■ **Reading passage**
····················

From Winchester (VA) Evening Star, 9/10/1913
WOMEN OF NORTH COLLECTED NEWS
A Female Spy Was Much Safer In South During the Civil War Than Male Ones.
MISS E. VAN LEW’S MISSION.
Remained in Richmond All the Time, Mingled Freely Among Confederates and Kept Grant’s Army Well Informed - Then She Became Postmistress of the City.
By “NEMO” [Nemo = Mary Catherine McVicar (1843-1920)]
For some years past there has been agitated in Washington the idea of building some sort of memorial to the women who aided the Union cause with hands and brain, or rendered some special service for the soldiers either at their homes or in the field. Many meritorious deeds are given that they would purpose to commemorate. Among these were the knitting of socks by thousands of pairs in the blind asylums, where women and girls grudged the hours they had to pass in sleep, so anxious were they to use their knitting needles for the soldiers. A widow’s society in Portland sent 700 pairs of mittens to the soldiers, all knitted by its members. A long list of names is given of women who went to the front as hospital nurses and spies. Some of these were in Richmond many times during the war, and under pretense of being Southern refugees, were able to gather up news from the officers and transmit to the Federal army the actual condition of affairs in and around Richmond. A female spy was much safer than a male spy, and much less likely to be suspected. If she was, she had only to use her special talent for acting a part and hoodwink men by her feminine charm. Even when caught red-handed during the war, her life was safe on either side. Where a man would have been hung, the worst that could happen to a woman was a short imprisonment.

····················

■ **Provided information**
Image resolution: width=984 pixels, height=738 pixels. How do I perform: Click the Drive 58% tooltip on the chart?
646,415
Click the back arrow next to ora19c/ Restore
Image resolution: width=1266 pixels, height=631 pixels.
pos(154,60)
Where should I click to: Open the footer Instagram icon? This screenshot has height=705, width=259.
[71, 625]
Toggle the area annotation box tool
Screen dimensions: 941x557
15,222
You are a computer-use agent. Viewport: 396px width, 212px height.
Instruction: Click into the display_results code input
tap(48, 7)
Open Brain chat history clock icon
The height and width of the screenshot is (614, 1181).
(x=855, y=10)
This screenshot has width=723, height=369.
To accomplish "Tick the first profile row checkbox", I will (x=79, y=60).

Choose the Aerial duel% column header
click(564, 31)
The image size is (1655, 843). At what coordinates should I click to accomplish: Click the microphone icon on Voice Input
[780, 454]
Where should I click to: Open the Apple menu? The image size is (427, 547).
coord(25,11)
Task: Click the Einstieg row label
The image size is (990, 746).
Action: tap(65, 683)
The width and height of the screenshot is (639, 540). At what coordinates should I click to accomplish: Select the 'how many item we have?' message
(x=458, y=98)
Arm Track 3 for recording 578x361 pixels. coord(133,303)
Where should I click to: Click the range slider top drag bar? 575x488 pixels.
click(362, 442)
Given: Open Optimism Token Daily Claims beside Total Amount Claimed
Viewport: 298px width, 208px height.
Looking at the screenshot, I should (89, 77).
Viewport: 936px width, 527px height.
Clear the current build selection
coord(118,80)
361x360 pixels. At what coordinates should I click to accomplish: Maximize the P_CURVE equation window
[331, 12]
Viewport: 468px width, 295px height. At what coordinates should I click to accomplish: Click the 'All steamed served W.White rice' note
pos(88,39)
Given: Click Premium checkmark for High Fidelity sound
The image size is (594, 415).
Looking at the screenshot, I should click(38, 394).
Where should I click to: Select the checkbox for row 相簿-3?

····················

■ **Work instruction**
Copy out the Civil War women's news article, starting with "MISS E. VAN" and going on through "of the City.", putting "Southerners" in place of "Confederates".

■ **Response below**
MISS E. VAN LEW’S MISSION.
Remained in Richmond All the Time, Mingled Freely Among Southerners and Kept Grant’s Army Well Informed - Then She Became Postmistress of the City.